À y regarder de plus près, cette rhétorique d’agression venue de l’extérieur est aussi usée qu’elle est infondée. Le Bénin n’a jamais initié d’hostilité envers le Niger. Sa coopération militaire avec la France s’inscrit dans un cadre bilatéral souverain, motivé par une stratégie antiterroriste efficace, notamment dans la région de la Pendjari.

Mais surtout, le Bénin n’a jamais abrité (ni dans son passé, ni aujourd’hui) une base militaire étrangère sur son territoire. Et pour dissiper tout doute, les autorités béninoises n’ont cessé d’inviter officiellement leurs homologues nigériens à venir vérifier eux-mêmes, sur le terrain, l’inexistence de toute installation suspecte. Cette transparence n’a jamais été saisie par la junte nigérienne, préférant entretenir la suspicion plutôt que d’ouvrir le dialogue.

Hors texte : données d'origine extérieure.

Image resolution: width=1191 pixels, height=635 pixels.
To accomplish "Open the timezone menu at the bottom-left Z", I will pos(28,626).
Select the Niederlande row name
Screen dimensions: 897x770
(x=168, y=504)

Une AES aux allures d’impasse

Tiani, comme ses homologues du Burkina Faso et du Mali, fait vivre un projet : l’Alliance des États du Sahel (AES), conçue comme alternative à la CEDEAO. Mais l’AES ressemble de plus en plus à une union des régimes autoritaires que des peuples souverains. La mutualisation des ressentiments ne fait pas une vision politique. Et la fabrication d’ennemis communs ne remplace ni les plans de développement ni les réformes nécessaires.

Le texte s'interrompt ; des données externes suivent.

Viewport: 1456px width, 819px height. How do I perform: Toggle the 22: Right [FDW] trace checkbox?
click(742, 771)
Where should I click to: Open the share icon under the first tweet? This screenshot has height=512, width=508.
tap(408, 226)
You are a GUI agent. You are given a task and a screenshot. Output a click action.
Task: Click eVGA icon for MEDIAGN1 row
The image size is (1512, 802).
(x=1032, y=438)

Pendant que la CEDEAO tente de maintenir une logique d’intégration régionale, l’AES se replie sur une vision militariste, nationaliste et isolationniste, qui aggrave les fractures internes plutôt qu’elle ne les comble.

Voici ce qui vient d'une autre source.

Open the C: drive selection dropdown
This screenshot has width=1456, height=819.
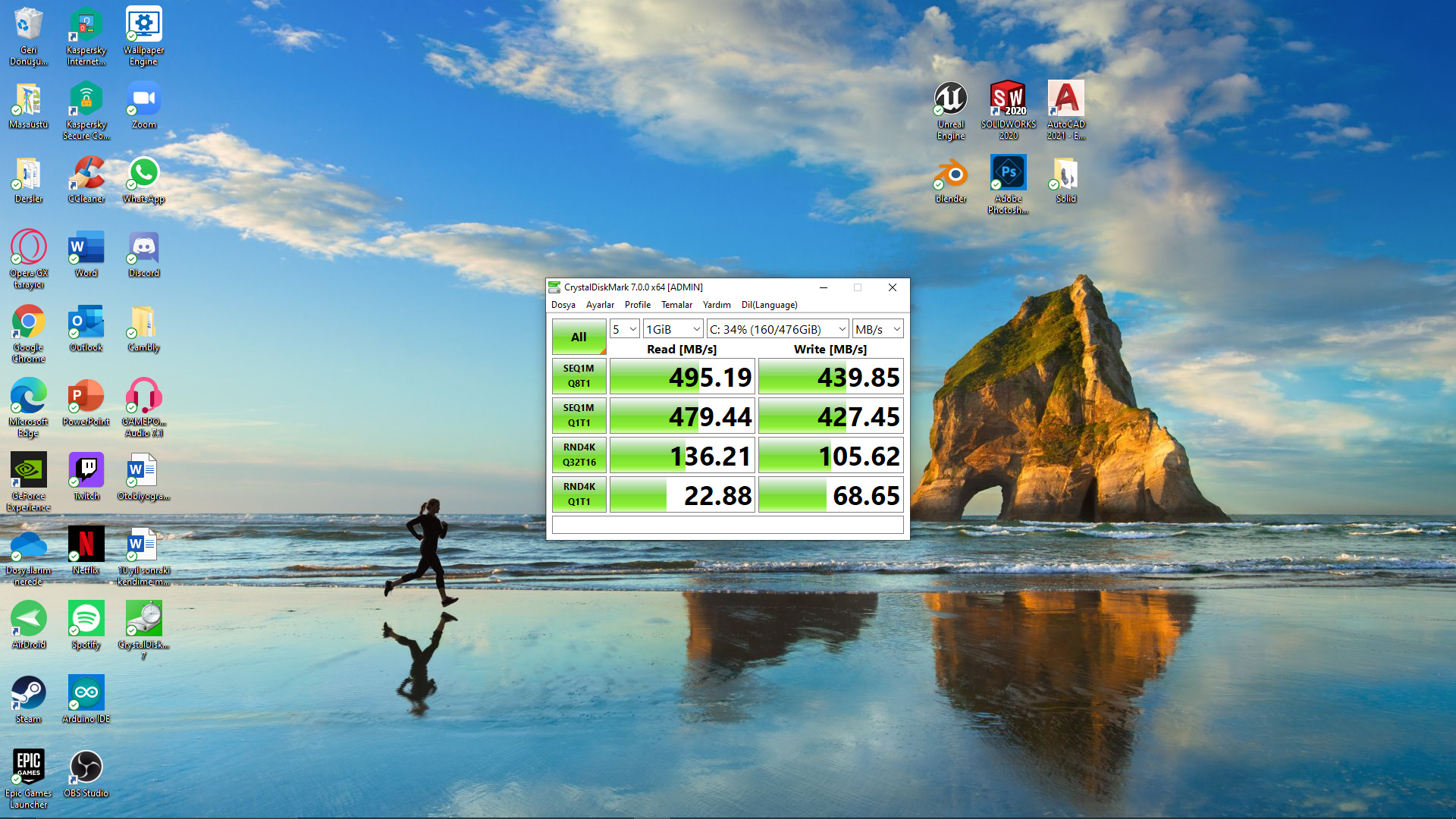[777, 329]
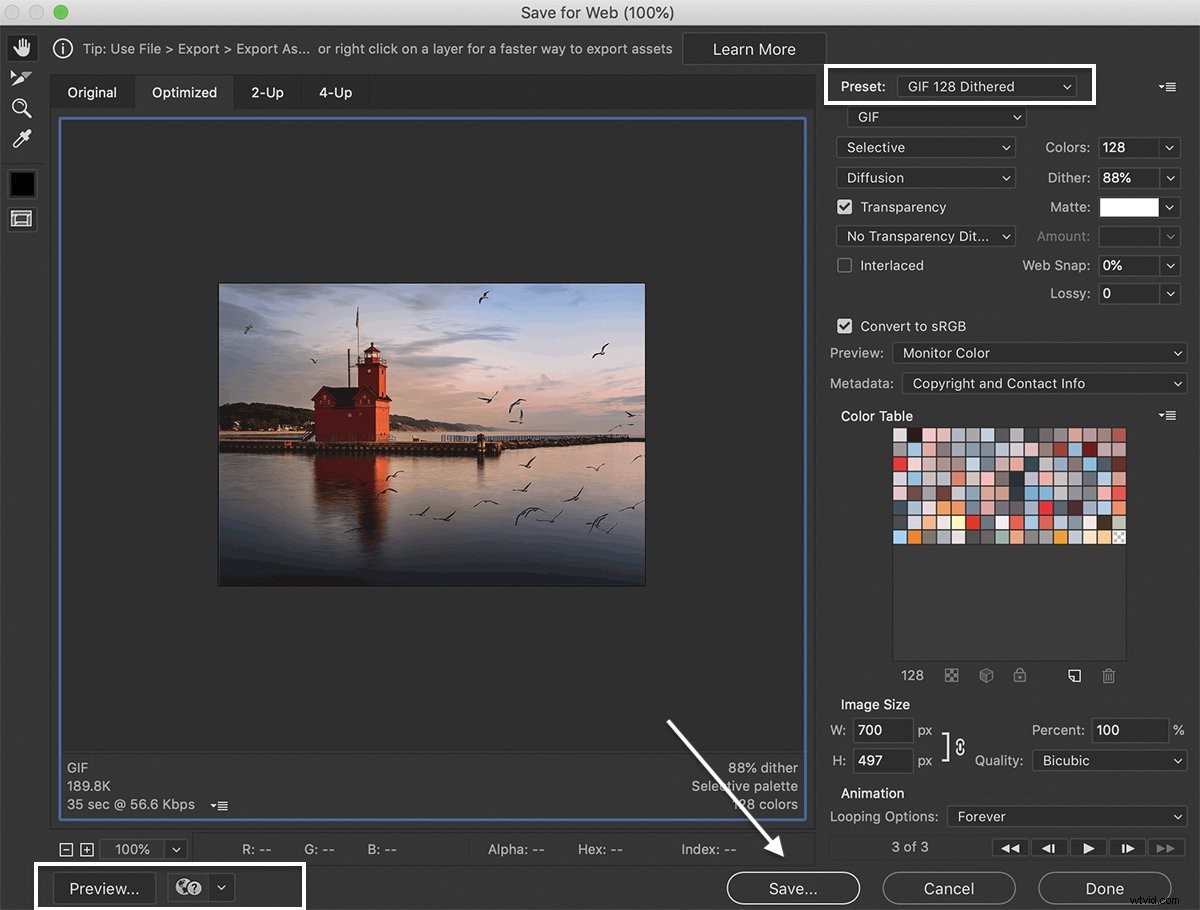Select the Zoom tool
The image size is (1200, 910).
tap(22, 108)
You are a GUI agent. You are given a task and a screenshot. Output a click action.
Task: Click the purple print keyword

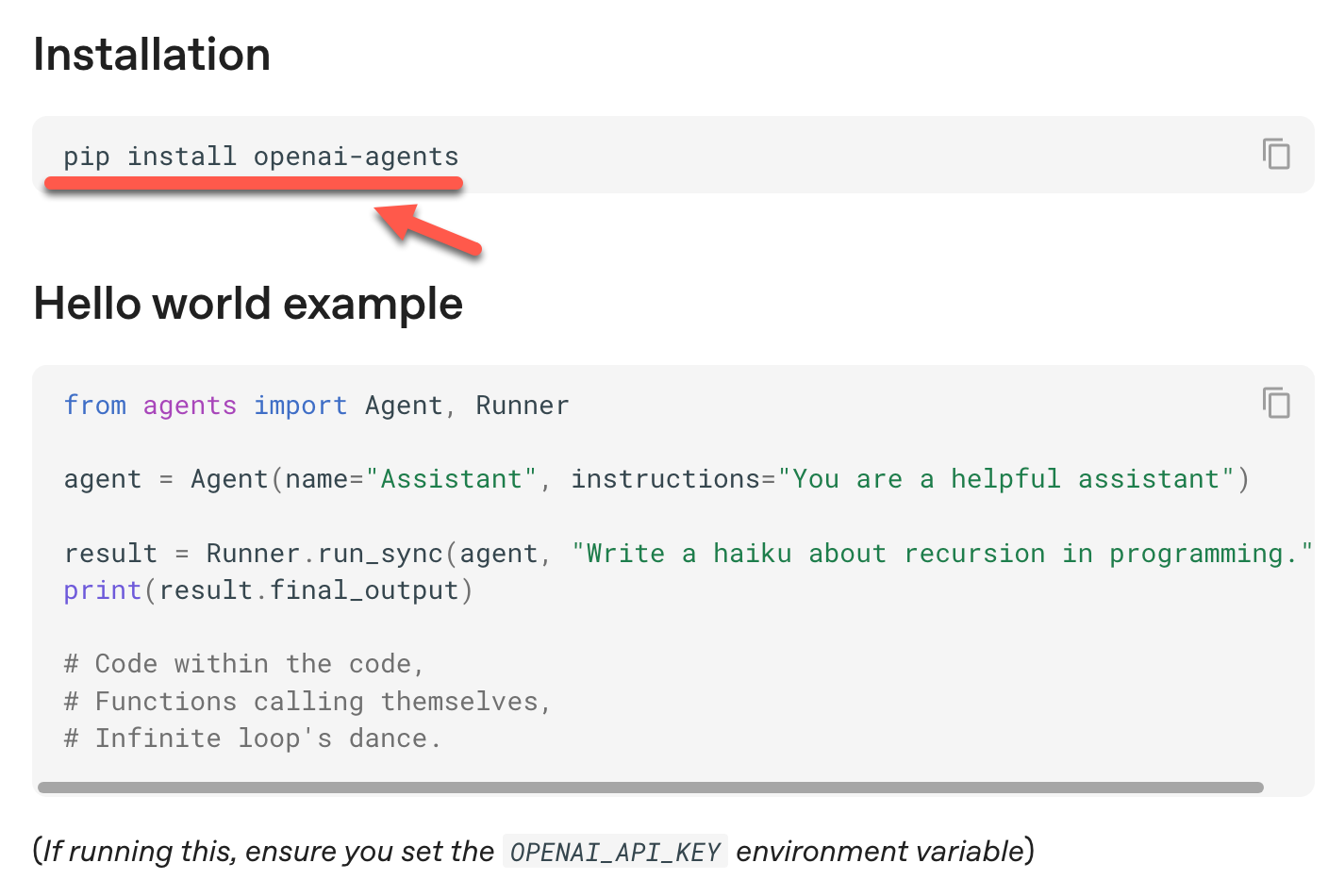pyautogui.click(x=102, y=590)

La souveraineté à géométrie variable

L’argument de la souveraineté, régulièrement brandi par Tiani, devient contradictoire lorsqu’il l’utilise pour refuser à d’autres États (en l’occurrence le Bénin) le droit de choisir leurs partenaires ou de défendre leur territoire comme ils l’entendent. La vraie souveraineté ne consiste pas à imposer sa vision à ses voisins, mais à assumer ses responsabilités à l’intérieur de ses propres frontières.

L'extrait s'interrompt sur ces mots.